Makedonya’daki son durağımız olan Ohri’ye akşam saatlerinde vardık. Göl kenarındaki bir otele yerleşmiştik. Aslında göl kenarında olduğumuzu da sabah anlayabildik. Akşam vakti zifiri karanlıktan dolayı gölü fark edememiştik. Sabah da kalkar kalkmaz masmavi sularıyla Ohri Gölü’nü karşımızda görünce oldukça şaşırmıştık.
Biran evvel Tiran’a geçeceğimiz için “Balkanların İncisi” diye anılan Ohri’de fazla zaman geçiremedik. Eski Çarşıda biraz dolaştıktan sonra gölde kısa bir tekne turu yaptık. Avrupa’nın en derin gölü olan Ohri Gölü berraklığıyla göz kamaştırıyordu. Teknenin kaptanı gölde 17 cins balık yaşadığını söylese de bize pek inandırıcı gelmedi. Çünkü “Say hadi” dediğimizde 6 tanesini sayabilmişti.
Tekne turunun ardından otobüse doğru ilerlerken elektrik direklerine ve duvarlardaki panolara asılan afişler dikkatimizi çekmişti. Bu afişlerde isimler ve tarihler hariç yazılan her şey aynıydı. Afişlerin köşelerindeki haç işaretleri ve afişte belirtilen tarihlerden birinin yakın tarihten olmasından bu afişlerin bir nevi taziye afişi olduğunu anladık. Anladığımız kadarıyla ölümleri bu şekilde ahaliye duyuruyorlardı. Umarım doğru anlamışızdır.
Daha sonra otobüsümüze binip Osmanlı’nın beş yüz sene hüküm sürdüğü bu şehirden, Makedonya’daki son durağımız Ohri’den ayrılmış olduk.

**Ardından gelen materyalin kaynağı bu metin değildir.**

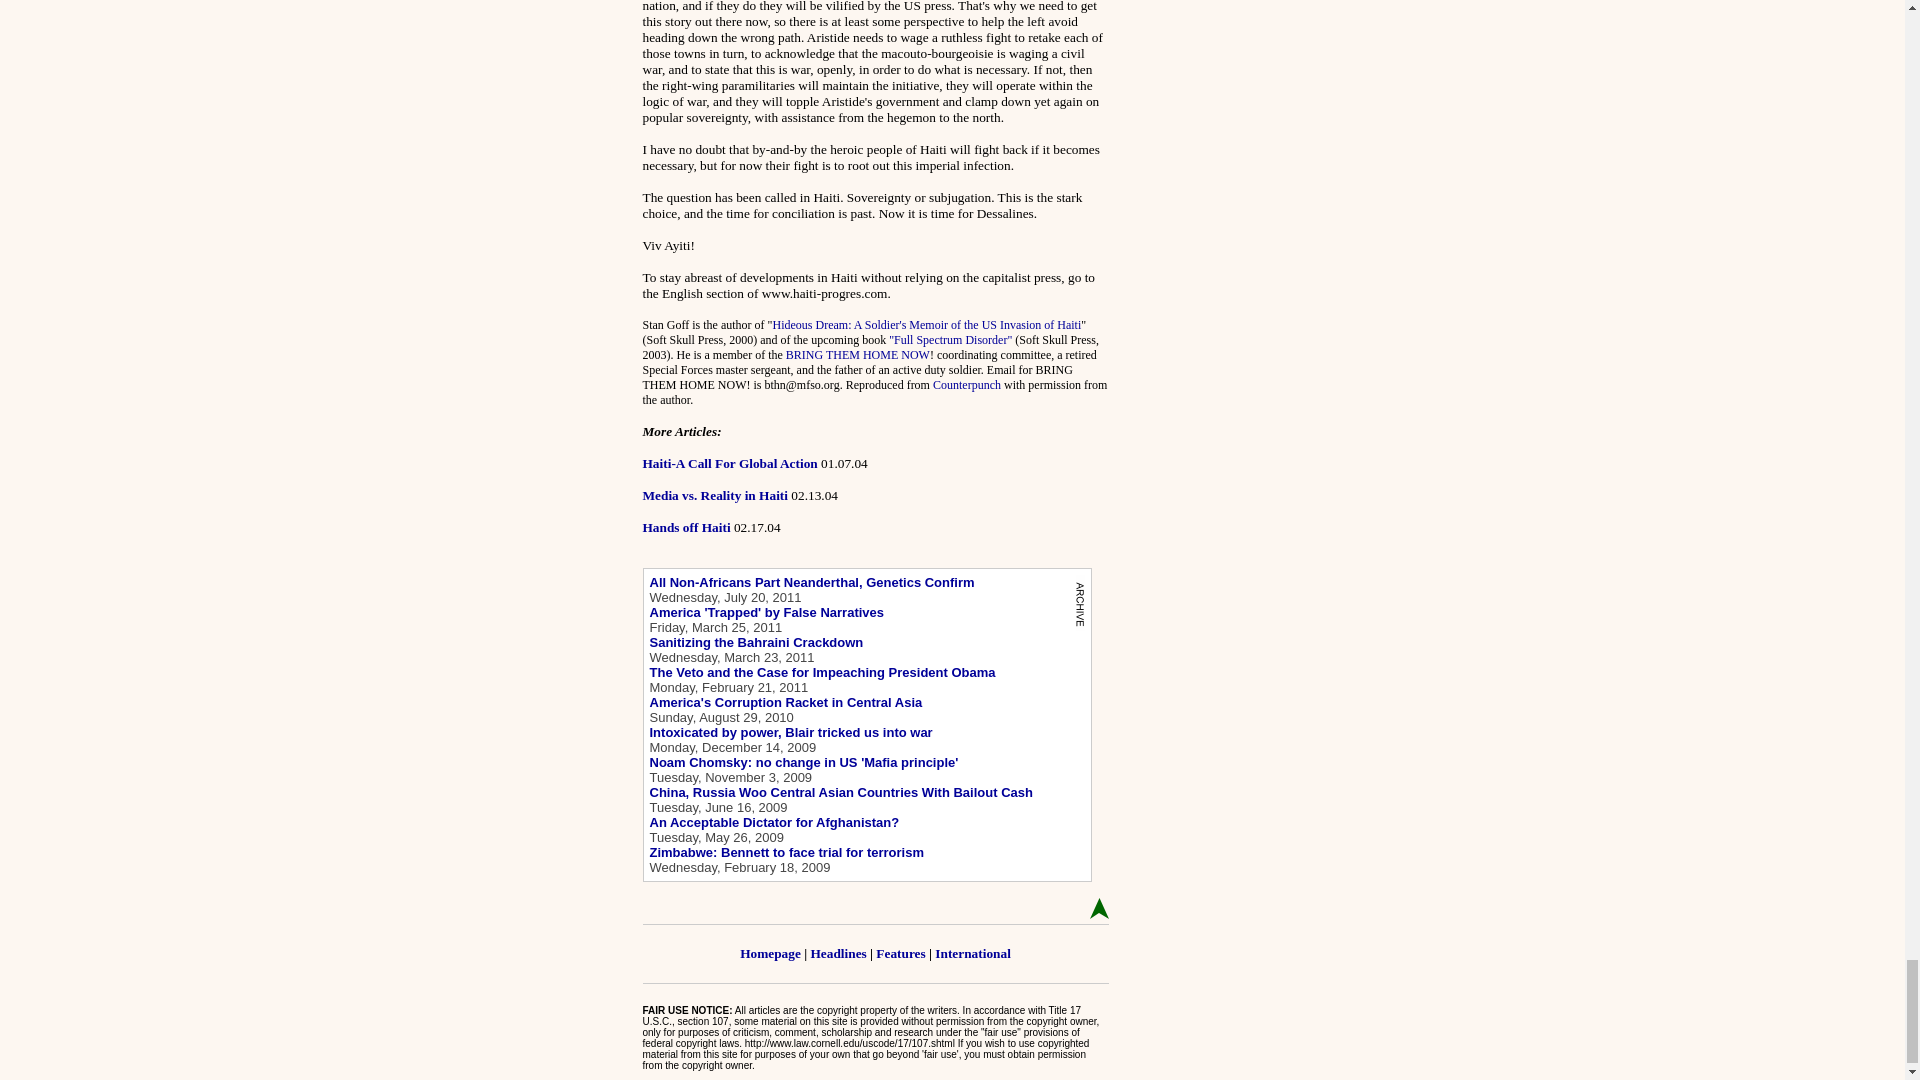 The height and width of the screenshot is (1080, 1920). I want to click on America 'Trapped' by False Narratives, so click(768, 612).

Nüfusunun yarısından fazlası Müslüman olan Makedonya’da senelerdir büyük bir karmaşa hâkim. Ulus devletliğini kanıtlamaya çalışan ülke parçalanma tehlikesiyle de karşı karşıya. Tarihi kaynaklarda Makedon diye bir milletin olduğuna bir türlü ulaşılamamış. Aslında Makedonya ismi birçok kaynakta geçiyor; fakat bu isimlendirme coğrafi bir isimlendirme olarak belirtiliyor. Hatta bu coğrafya üçe bölünüyor. Selanik ve batısında kalan Yunanistan topraklarına Ege Makedonyası, Bulgaristan sınırları içinde yer alan ve Sofya’ya yakın olan topraklara Sofya Makedonyası, günümüzdeki Makedonya’nın olduğu bölgeye de Vardar Makedonyası ismi veriliyormuş. İdari birim olarak da Üsküp eyaleti Osmanlı kaynaklarında yer alıyormuş. Hatta hükümet, ulus devletliğini kanıtlamak için Osmanlı kaynaklarında geçen “Üsküp” ibarelerini “Makedonya” olarak çeviriyormuş. Özellikle Yunanistan’la birçok konuda çekişme halinde olan ülkenin parçalanması ya da komşu ülkelere paylaştırılması an meselesiymiş. Hatta ülkede yaşayanların bir kısmı (Bu kısmın çoğunluğu Arnavutlardan oluşuyor) kendi bayraklarını ve ülkelerini tanımıyor. Arnavutluk bayraklarını birçok yerde görebilirsiniz.
Türkiye, Makedonya’ya son yıllarda büyük yatırımlar yapmış. Birçok Türk şirket burada temsilcilik açmış. Dükkânlarda da Türkçe levhalar dikkat çekiyor. Esnafların büyük çoğunluğunun da anlaşabileceğiniz kadar Türkçe bilmesi seyahatinizi kolaylaştırıyor. Fakat buradaki durum da Yunanistan’dakine benziyor.Tamamen duygusal! Ülkeye en çok yatırım yapan ikinci ülke Türkiye olduğu için ve en çok turist de Türkiye’den geldiği için bu Türkçe öğrenme çabası. Ee! Nasıl biz kendimizi İngilizce öğrenmeye mahkûm olmuş gibi hissediyorsak onlar da Türkçe öğrenmek zorunda olduklarını hissediyorlar.